Here are dealings, movement, change. Underhanded, slow, methodical, to be sure, and not the burning of fire (indeed the image of fire is used, but to describe the excellent, who are distinguished), but it is movement and change nonetheless. But with the father’s “come off it, that’s rubbish”, the prophet of doom leaves, and we are left with only the father and daughter inside the house, and the world outside it. What we find in the remainder of the film (and in what came before) is that this man’s conspiracy theory is far too elaborate and far too interesting to be the truth. In reality there is no “they”, but only the world itself, with its horrible wind. It is this wind that is the agent of death in the film, and it works not by change but by enforcing stasis. In the second scene of the film, we see the father and daughter hitch a cart to the horse and try to ride into town, only to immediately be forced by the wind to unhitch the cart and try again later. The wind forces them to stay inside, and prevents their moving anywhere else. (It is interesting in light of this function that wind, the more it moves, serves only more effectively to cool, and not to heat.)

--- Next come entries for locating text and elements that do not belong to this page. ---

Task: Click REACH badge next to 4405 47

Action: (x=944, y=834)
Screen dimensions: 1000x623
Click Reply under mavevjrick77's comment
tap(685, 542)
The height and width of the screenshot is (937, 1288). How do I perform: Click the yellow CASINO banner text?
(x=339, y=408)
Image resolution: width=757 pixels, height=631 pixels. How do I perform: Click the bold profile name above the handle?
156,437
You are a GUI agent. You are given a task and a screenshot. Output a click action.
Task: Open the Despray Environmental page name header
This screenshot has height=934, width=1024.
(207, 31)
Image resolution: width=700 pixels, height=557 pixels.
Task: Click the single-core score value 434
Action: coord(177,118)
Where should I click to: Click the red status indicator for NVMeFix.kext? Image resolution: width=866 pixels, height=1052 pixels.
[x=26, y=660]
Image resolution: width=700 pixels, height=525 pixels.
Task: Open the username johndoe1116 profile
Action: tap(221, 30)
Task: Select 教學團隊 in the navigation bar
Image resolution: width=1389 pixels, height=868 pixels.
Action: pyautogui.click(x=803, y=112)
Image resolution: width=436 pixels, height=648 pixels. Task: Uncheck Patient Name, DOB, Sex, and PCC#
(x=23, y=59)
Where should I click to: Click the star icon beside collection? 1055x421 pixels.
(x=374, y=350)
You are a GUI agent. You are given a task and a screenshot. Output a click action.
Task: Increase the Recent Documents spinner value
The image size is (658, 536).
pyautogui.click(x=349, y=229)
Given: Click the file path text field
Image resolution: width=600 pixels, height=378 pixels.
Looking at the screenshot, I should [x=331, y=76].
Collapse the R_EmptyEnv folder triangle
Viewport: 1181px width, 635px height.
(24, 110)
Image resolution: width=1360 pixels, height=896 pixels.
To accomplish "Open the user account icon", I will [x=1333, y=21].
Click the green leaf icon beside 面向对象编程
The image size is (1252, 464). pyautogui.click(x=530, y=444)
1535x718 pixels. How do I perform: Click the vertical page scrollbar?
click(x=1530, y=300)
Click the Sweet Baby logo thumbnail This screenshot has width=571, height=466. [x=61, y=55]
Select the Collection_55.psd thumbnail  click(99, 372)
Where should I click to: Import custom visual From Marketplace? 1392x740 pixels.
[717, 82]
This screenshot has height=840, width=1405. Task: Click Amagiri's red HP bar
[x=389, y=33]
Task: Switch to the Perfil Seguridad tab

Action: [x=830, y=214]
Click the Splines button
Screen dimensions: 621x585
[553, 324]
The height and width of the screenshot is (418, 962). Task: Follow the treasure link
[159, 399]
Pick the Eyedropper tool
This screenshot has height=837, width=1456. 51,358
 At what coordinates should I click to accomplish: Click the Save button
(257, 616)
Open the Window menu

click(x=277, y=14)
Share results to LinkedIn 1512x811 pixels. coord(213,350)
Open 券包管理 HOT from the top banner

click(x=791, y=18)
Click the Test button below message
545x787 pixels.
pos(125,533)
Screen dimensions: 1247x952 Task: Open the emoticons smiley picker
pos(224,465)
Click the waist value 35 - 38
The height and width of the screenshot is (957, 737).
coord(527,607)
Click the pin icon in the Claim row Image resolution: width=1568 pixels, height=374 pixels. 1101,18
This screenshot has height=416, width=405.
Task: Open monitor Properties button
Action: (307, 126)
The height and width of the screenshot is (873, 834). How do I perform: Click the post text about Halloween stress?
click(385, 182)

In the first scene, by contrast, we see the father riding in the cart as the horse draws it along—here is movement. But even in this scene we see the sorry state of the horse, which clearly cannot go on much further. The ensuing film serves to snuff out what movement still remained in this opening scene, starting with the second scene in which the attempt to venture further than a few meters from the house is stymied. Having forced them into the house, Tarr sets about eliminating all other movement. By the final scene, all movement ceases: we see the father and daughter sitting at the table, each with a raw potato in front of them for dinner. The daughter is already motionless, while the father moves slightly, peeling the potato and feebly urging the daughter to eat (“we have to eat!”). But he, too, gives up, and the film ends with what might as well be a painting, the two figures motionless as the screen gradually fades to black. It is death by ice.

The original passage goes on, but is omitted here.